The statement of October 27, 1922, was given for the same reason that the previous statement had been given — at the request of the bank, for securing a renewal of the then indebtedness. The bankrupt also secured at that time $350 additional credit. The officer of the bank claims that he relied upon the financial statement in extending this credit. On March 14,1924, the bankrupt came in to give new notes to take the place-of the old ones. His total indebtedness was then $4,-177.25. He gave two notes, one for $3,300 and one for $761.55. The bank officers claim that these were accepted on the strength of his financial statement.

The first statement which the bankrupt gave showed current assets, consisting mostly of cattle, hogs, and farm implements, of $4,900, and current liabilities of $4,650, showing a surplus of current assets over current liabilities of $250. His homestead, which was the only real estate that he owned, was valued at $28,000, with a $9,700 mortgage against it.

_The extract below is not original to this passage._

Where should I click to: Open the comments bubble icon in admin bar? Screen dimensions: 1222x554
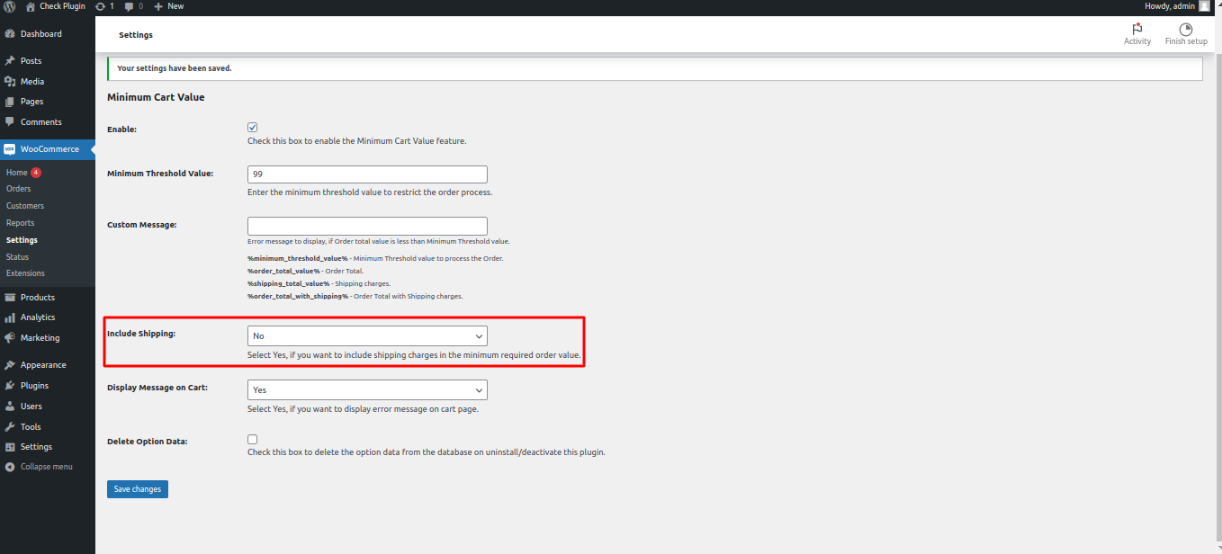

His next financial statement showed current assets of $5,480, and current liabilities of $5,243.55, or a surplus of less than $240. The homestead was put in at the same figure as before, and the mortgage indebtedness was substantially the same. The last statement showed current assets of $4,993, and current liabilities of $5,898.75 or a' deficit of some $900. The homestead was $24,-000; the mortgage, $9,500.

The answers to the various questions contained in the written statements were in the handwriting of the officer of the bank who took the statements. The bankrupt says he told him of the $1,000 he owed his uncle, and that it was suggested that it be left out to make a better statement. That is denied. A *151finding either way would he justified. The serious question is whether the bankrupt willfully concealed the fact of the indebtedness for the purpose of procuring credit, and whether the concealment of the indebtedness had anything to do with the bank’s extending credit.

The situation, to one familiar with conditions in the Northwest during the last few years, is obvious. The bankrupt was farming high-priced land, procured during the war, which was heavily mortgaged. His first statement was given after the value of lands and farm products had been deflated. His land was unsalable, and he could not pay his debts without going out of the farming business, and probably not then. The first statement which he gave did not entitle him to credit. His current assets were about the same as his current liabilities. His condition got steadily worse, instead of better. There was nothing that the bank could do, but put him out of business completely, or carry him along in the hopes that times would change. He was not even able to pay his interest in cash. That it would have made any difference to the bank, if it had known of the $1,000 indebtedness to the uncle, is, under the facts and circumstances disclosed by the evidence, so highly improbable as not to justify a finding to that effect, in my judgment. It seems to me that the objecting creditor failed to sustain the burden of proof in that regard.

For that reason, the report of the special master is overruled, and the bankrupt may have his discharge. It is so ordered.